- **Your instructions**: The lines below, from the one holding "The width and height of the screenshot is (702, 521)." through the one holding "Given: Click the", are to be restated word for word, with all images left out.

- **Provided data**:

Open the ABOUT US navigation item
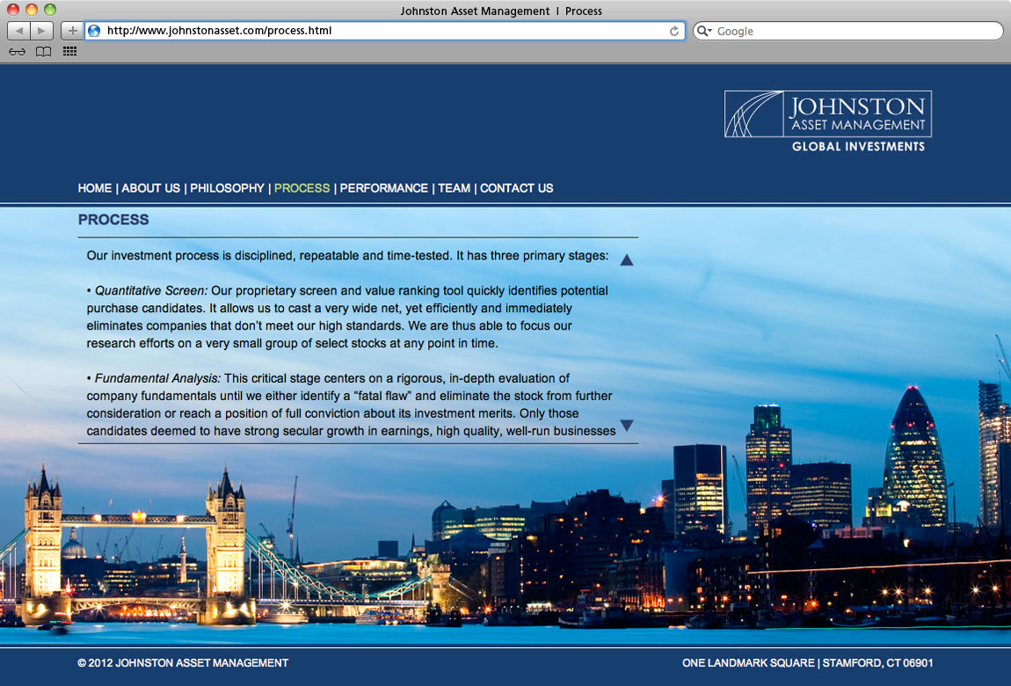 coord(150,188)
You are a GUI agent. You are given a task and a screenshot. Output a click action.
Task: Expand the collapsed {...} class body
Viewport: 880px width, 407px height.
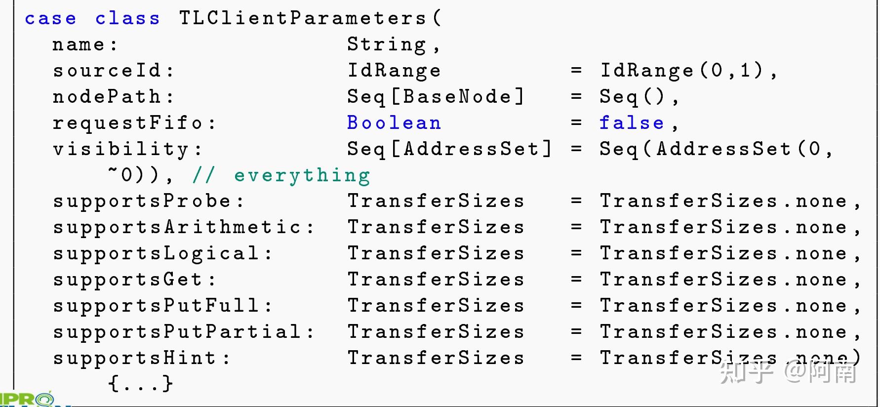[140, 384]
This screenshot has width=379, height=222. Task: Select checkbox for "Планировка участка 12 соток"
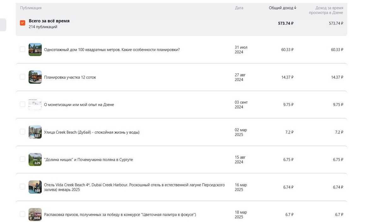22,77
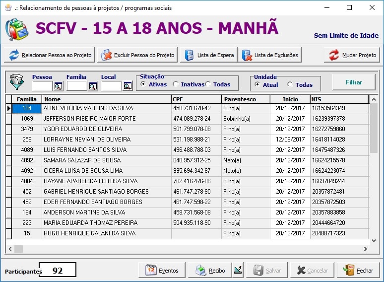This screenshot has width=384, height=282.
Task: Click the horizontal scrollbar right arrow
Action: pos(365,249)
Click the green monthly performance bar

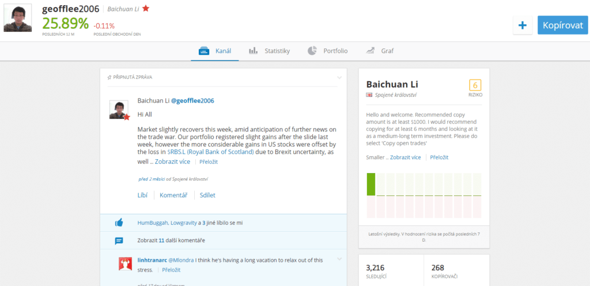coord(370,184)
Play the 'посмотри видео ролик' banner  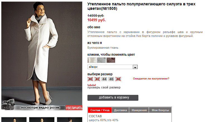coord(40,108)
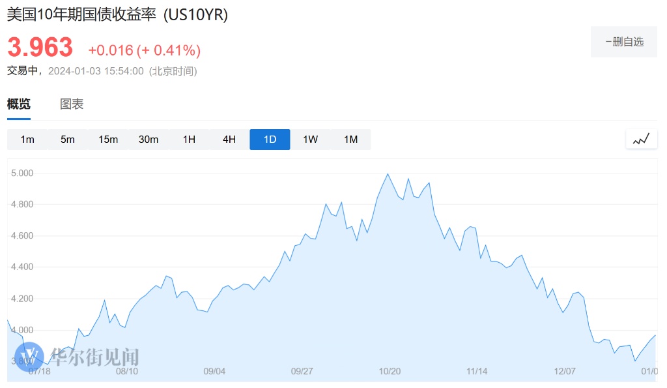Pick the 4H timeframe
The width and height of the screenshot is (667, 388).
pyautogui.click(x=229, y=140)
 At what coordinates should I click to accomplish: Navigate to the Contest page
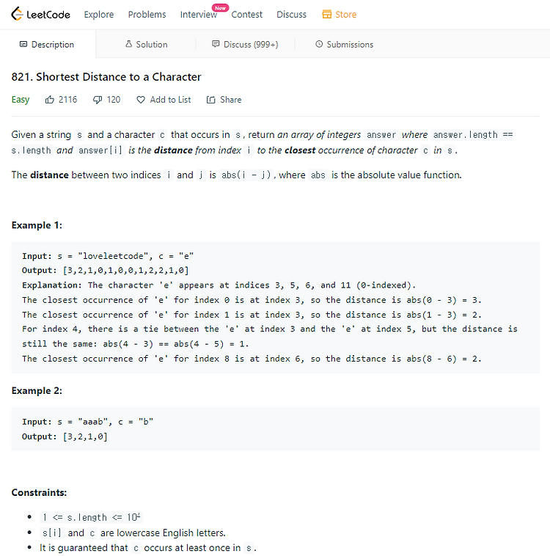pos(247,15)
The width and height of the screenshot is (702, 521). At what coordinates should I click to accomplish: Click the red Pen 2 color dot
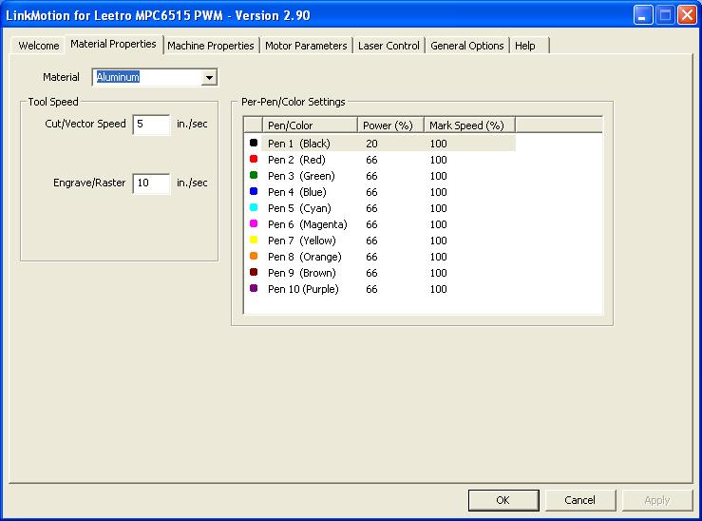(x=254, y=159)
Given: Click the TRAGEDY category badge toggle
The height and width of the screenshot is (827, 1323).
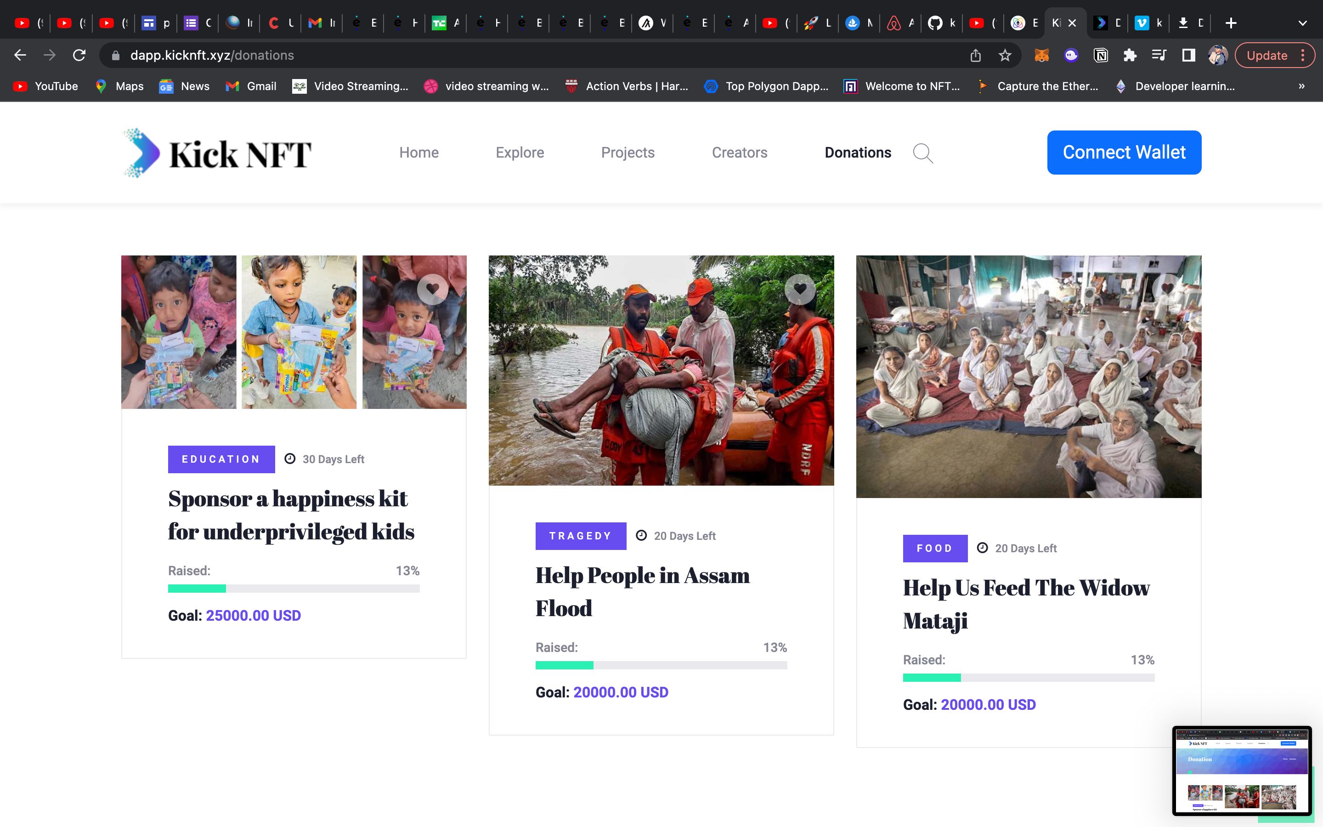Looking at the screenshot, I should point(580,535).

- **Output for this exercise**:
The width and height of the screenshot is (702, 521). At what coordinates should I click to accomplish: Click the red Pen 2 color dot
(x=254, y=159)
Given: Click the TRAGEDY category badge toggle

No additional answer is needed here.